Friday, July 25, 2014

Get Lost!

My husband and daughter are on a long-planned road trip.  They are going to run in the Nova Scotia marathon in Barrington, Nova Scotia.  They are driving up the coast to Maine, then on to New Brunswick, taking the bridge across to NS.  Yesterday late in the day I received this first text from my daughter on the road.  "We"ve already lost something."  I envisioned credit cards, running shoes, a wheel off the car, something essential to their endeavor, but when I ask what she wrote back.  "The map flew out the window."

I was fairly certain which map that was.  The carefully annotated one of New England that we'd had in the car for about ten years.  I'm not sure if we ever really used it, but I know that Larry who was somewhat apprehensive about this trip (long drive, grown-up daughter, 26 mile race, etc) told me he'd marked their route.  He had it all planned.  He'd showed me the four pages of mapquest directions (drive .05 miles, make sharp left on to the ramp, drive .03, etc).  Of course I probably would have done the same thing, but I teased him a bit. I told him then to just throw it away.  Just drive northeast, I said.

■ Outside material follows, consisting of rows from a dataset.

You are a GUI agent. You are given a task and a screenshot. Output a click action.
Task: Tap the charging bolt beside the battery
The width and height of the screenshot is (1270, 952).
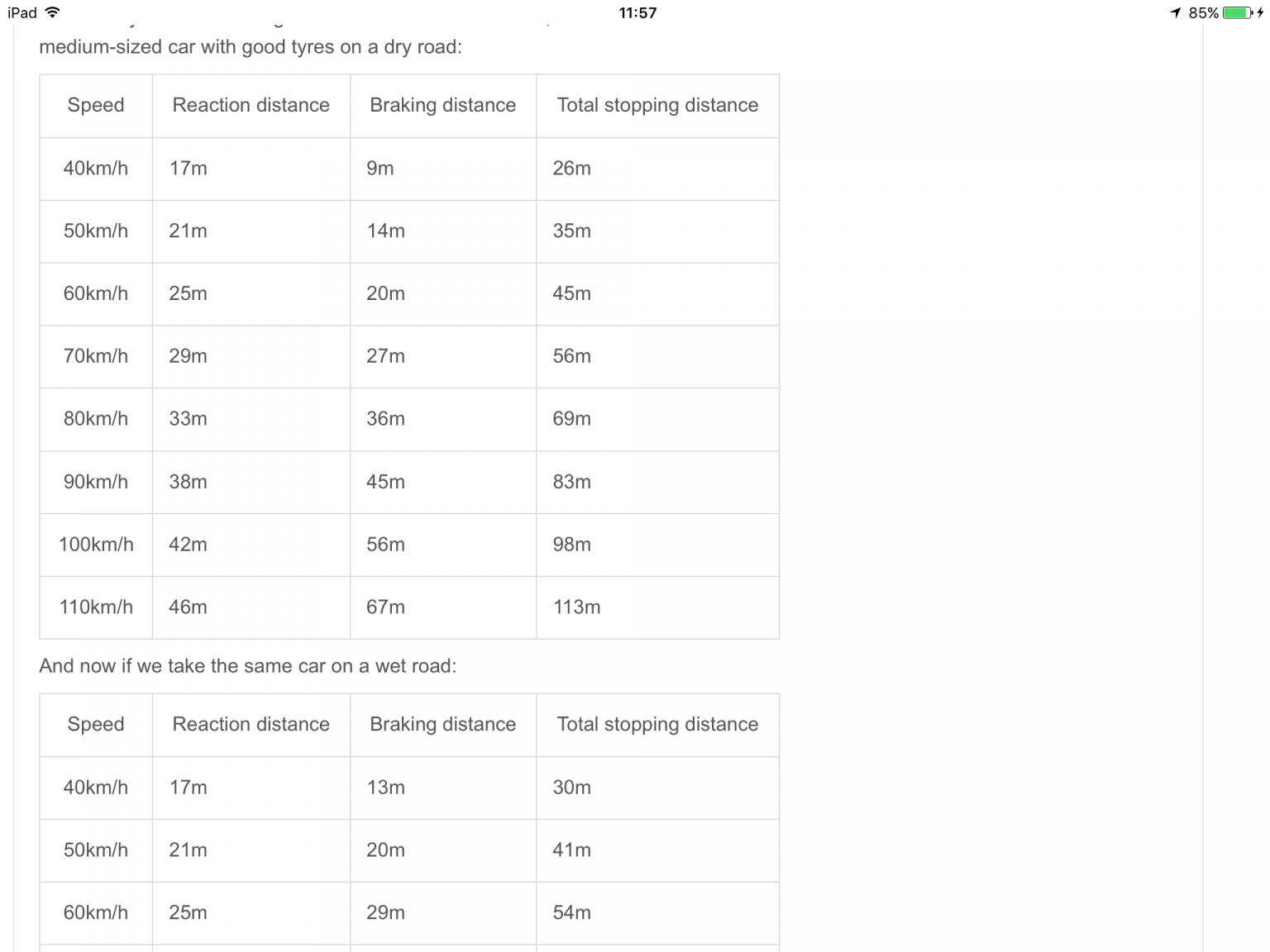click(1261, 12)
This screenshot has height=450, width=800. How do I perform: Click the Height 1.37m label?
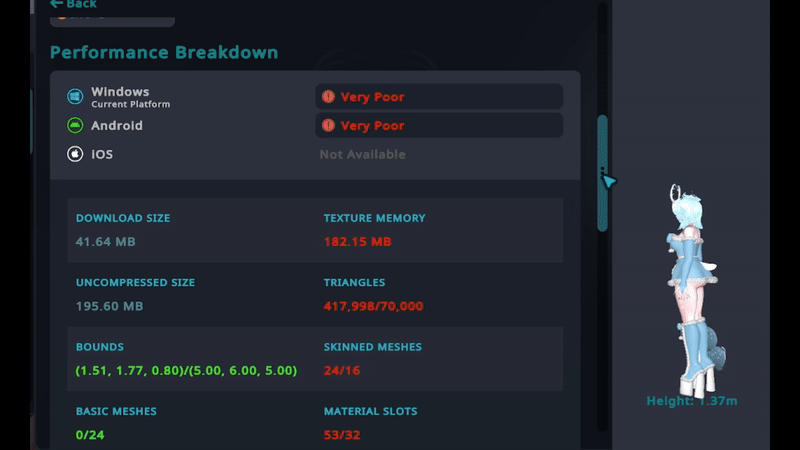tap(692, 401)
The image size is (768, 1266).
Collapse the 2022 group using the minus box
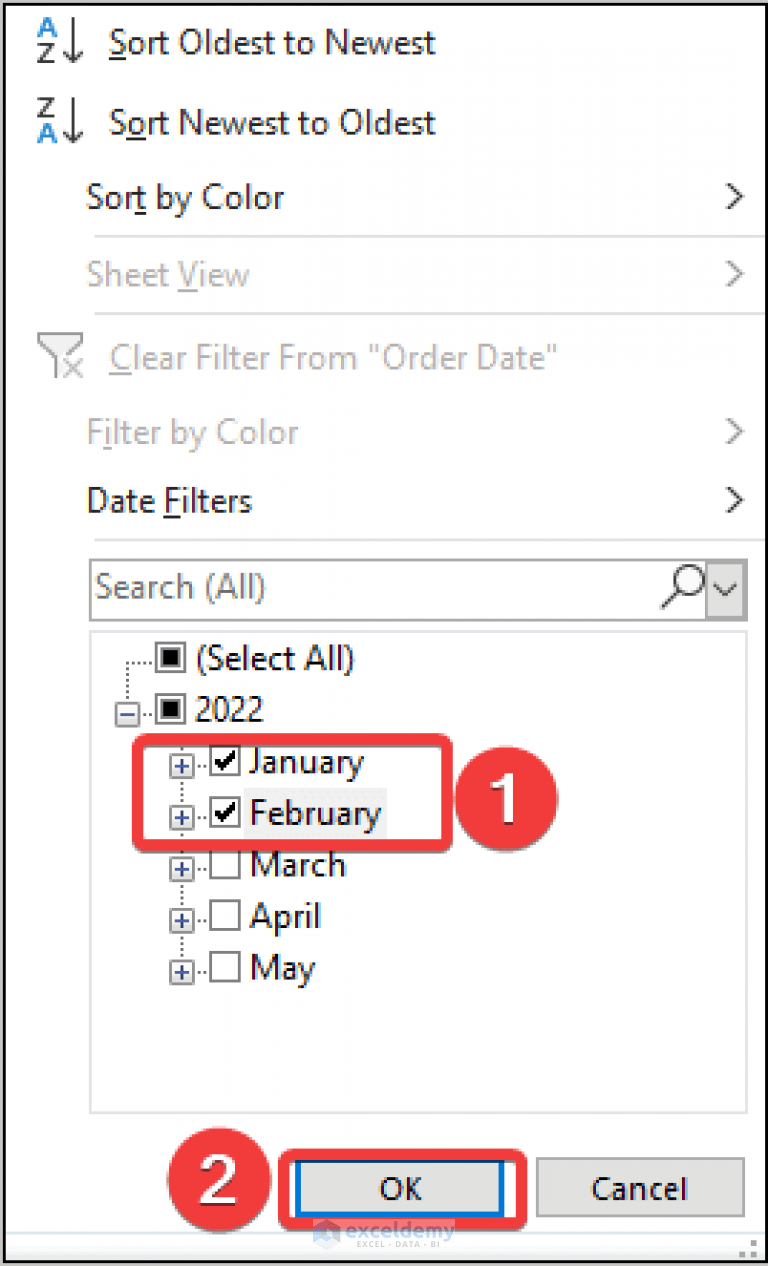point(126,712)

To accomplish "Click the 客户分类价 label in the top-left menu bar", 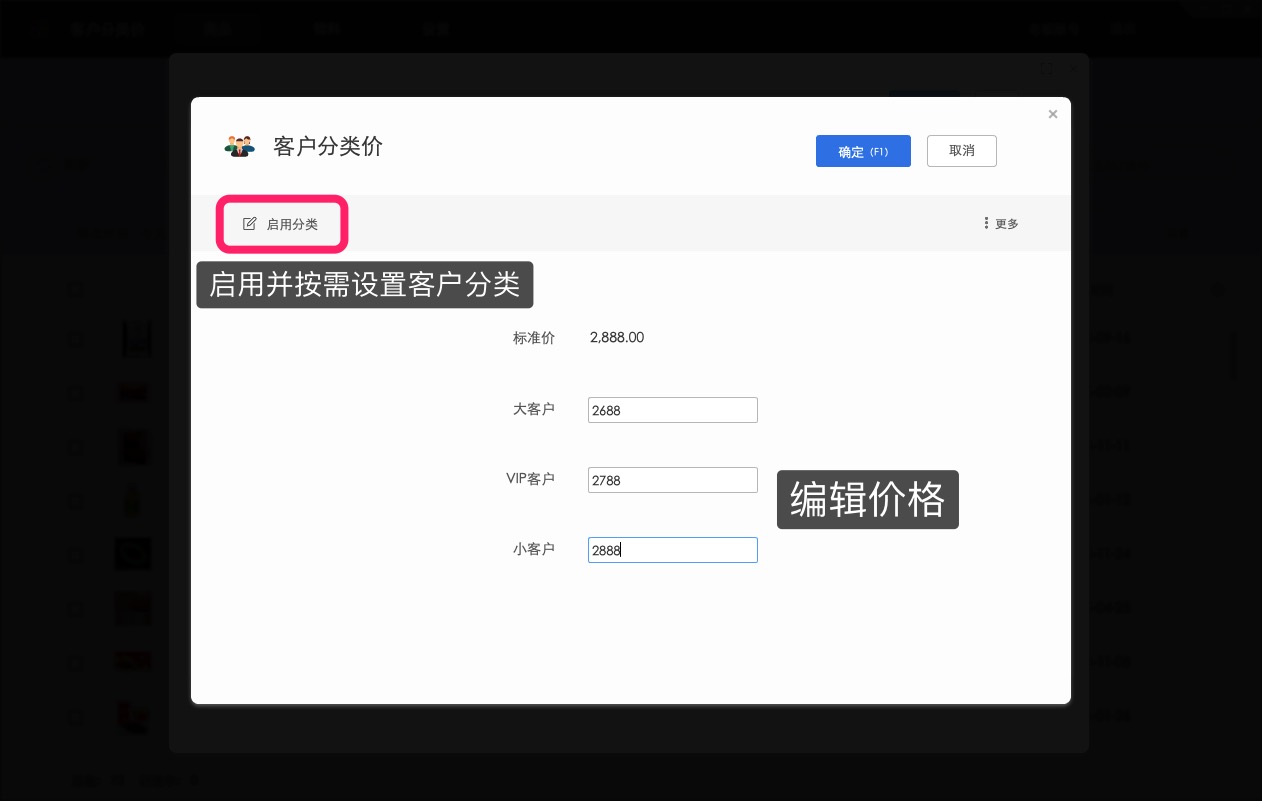I will tap(105, 28).
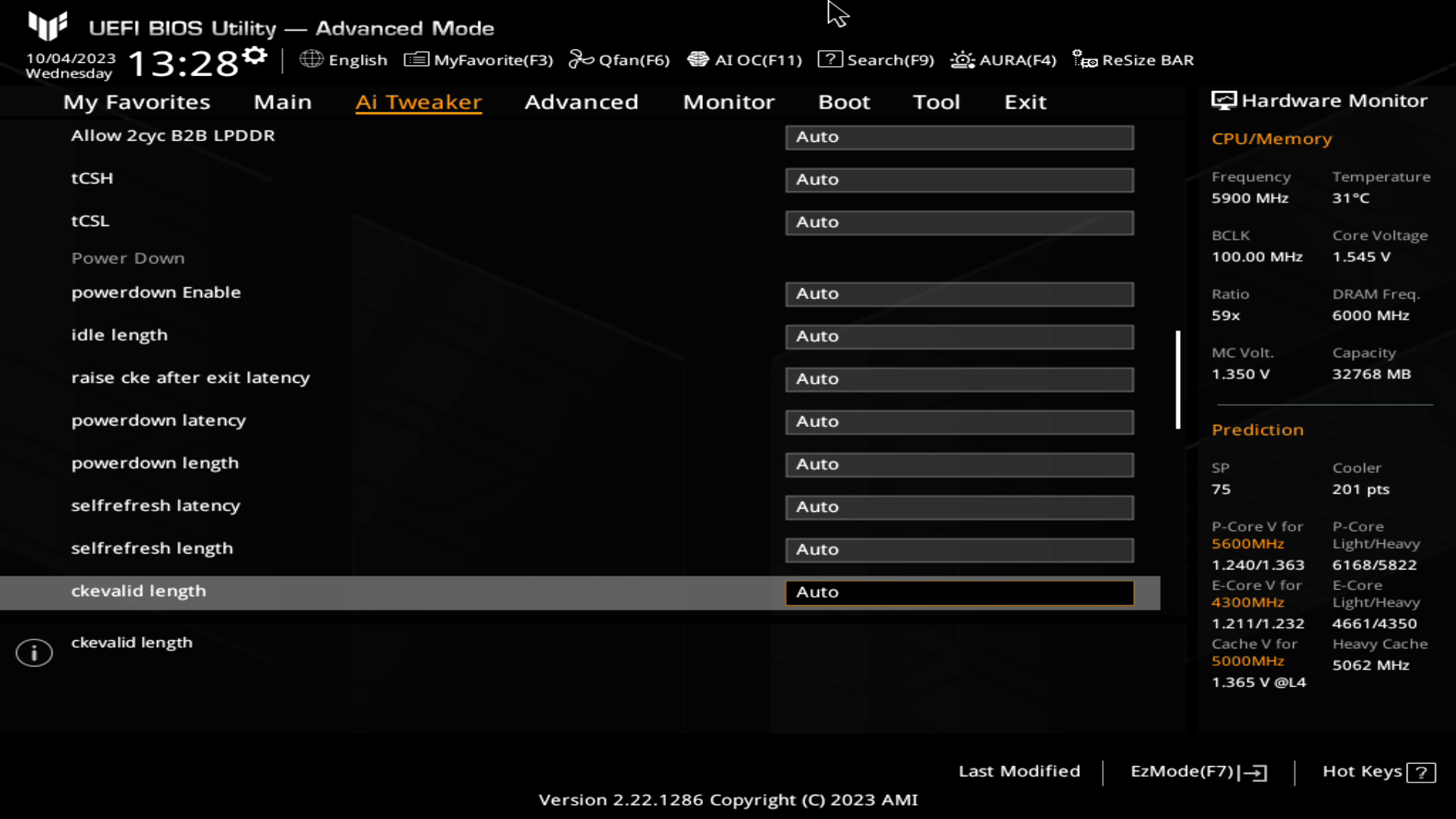The height and width of the screenshot is (819, 1456).
Task: Switch to EzMode interface
Action: [x=1195, y=771]
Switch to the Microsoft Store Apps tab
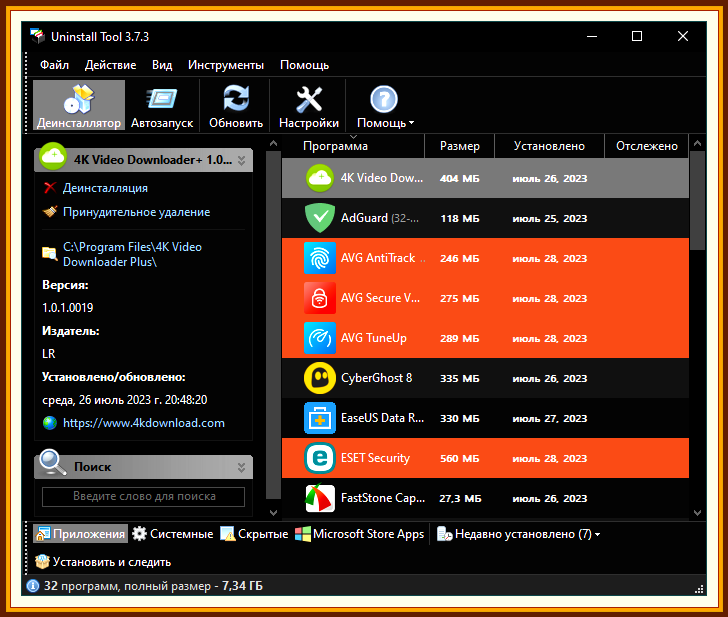 tap(359, 534)
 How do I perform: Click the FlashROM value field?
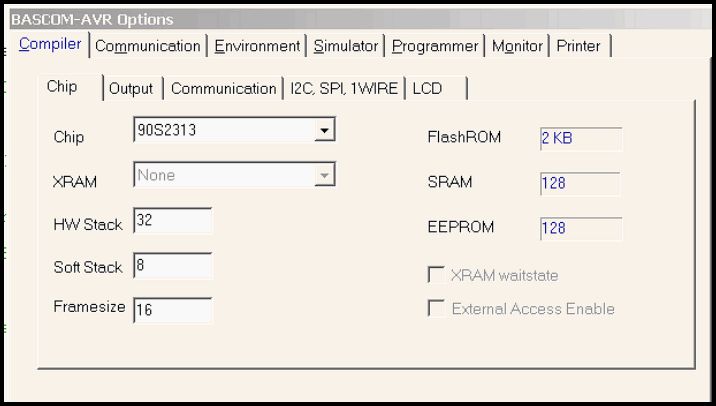(580, 138)
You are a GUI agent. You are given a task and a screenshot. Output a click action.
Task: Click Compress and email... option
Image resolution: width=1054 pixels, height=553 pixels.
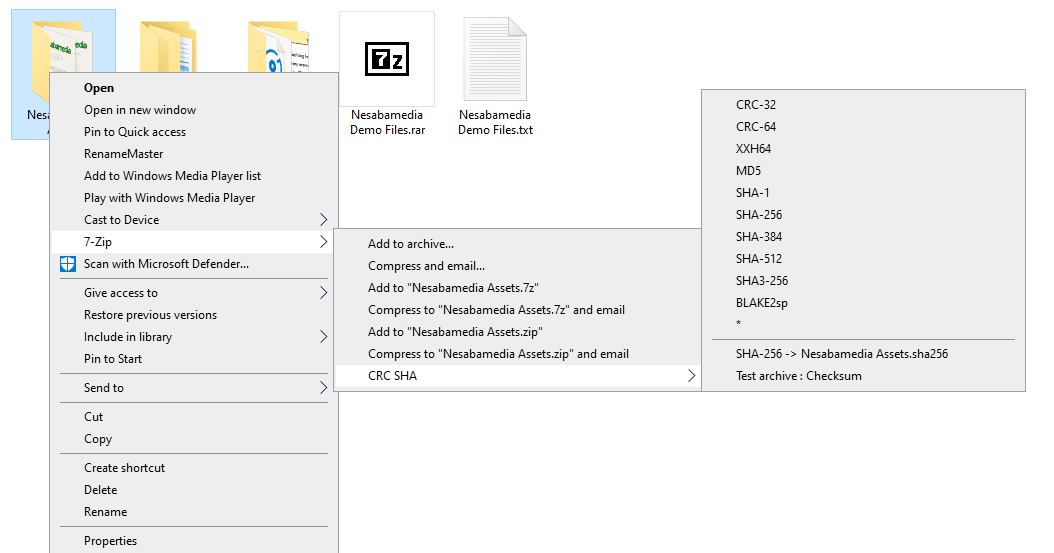tap(426, 266)
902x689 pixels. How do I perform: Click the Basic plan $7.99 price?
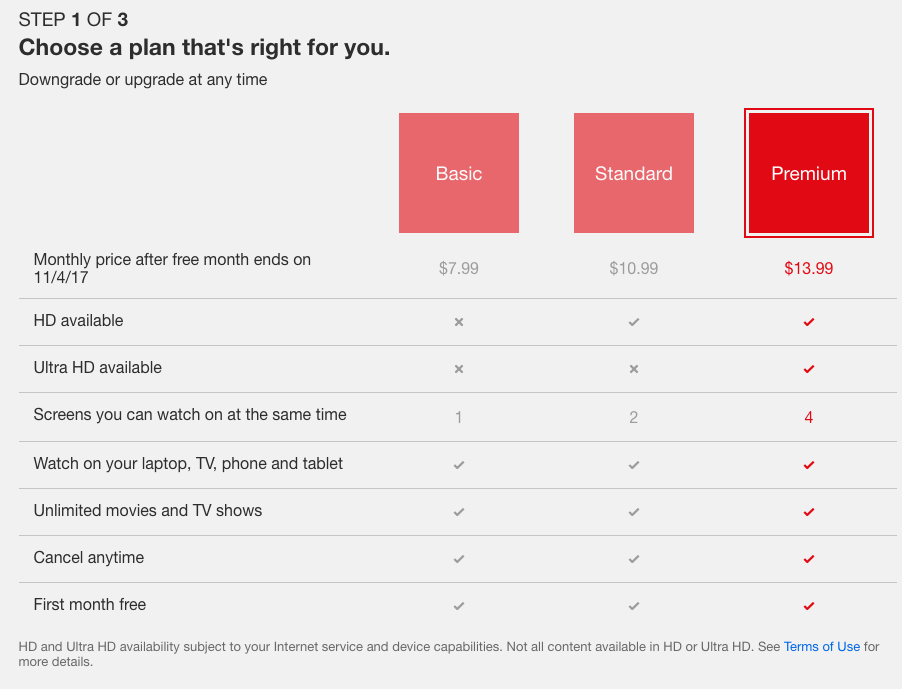tap(458, 268)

When I heard that it was the map that they lost, I was, of course, relieved, but also I felt oddly happy with this news.  I wrote back to Larry.  Here is the message of the map.  Get lost!
Getting lost in this day and age isn't that easy to do.  In fact it requires some reverse skills.  No GPS for instance.  No smartphone Google maps. In Morocco in the Sahara we used a GPS for the first time.  It kept saying, "Wrong road; turn around" until I unplugged it.


Matt Gross who was once the frugal traveler for the New York Times and now has gone out on his own wrote a series for the Times about just this theme.  He began in Tangiers.  He traversed the city with no map, no guidebook, no guide.  Just following his nose.  Matt wrote about doing the two things that he loved most:  sitting in one place for a long time and doing nothing; ambling without destination.

There's a word for this in French.  You call someone a "flanner."  He walks without purpose or plan; he has no where specific to go and nothing to do.  You walk for the sake of walking.  And in the process you can get lost.

I've never been one for itineraries.  Once we were planning a trip with dear friends and as we were planning it it was becoming clearer and clearer that they were people who had plans and we weren't. There's a famous saying by the founder of the Dada movement - I think it was Tristan Tzara - who said that not having a plan is a plan.  I like that notion.  It is my plan not to have a plan.  In the end we do best traveling alone.

God's curse to Adam was "You will be a restless wanderer."  The words "travel" and "trip" in fact come from the term Latin term tripalium which was a form of Roman torture similar to impalement.  Nobody knows how tripalium morphed into travail in French and travel in English.  How impalement transformed itself into a Eurail pass.  One other interesting detail.  If you Google tripalium, trip advisor and trip planner come up right after it.  I'm not sure what this means.  Though I would say that for me any plan is a form of torture.

For me the pleasure is in the wandering.  It is in the moment when, as E.M. Forester wrote so beautiuflly in "Room With A View" you are visiting Florence without your Baedecker.  It is when you cancel the guide. Or when your map flies out the window.

I believe that for Larry and Kate the fun has just begun.  It is the difference between taking a trip and traveling.  And once you allow that the journey is the destination, and the map is not the real way, then there's no telling what you'll find.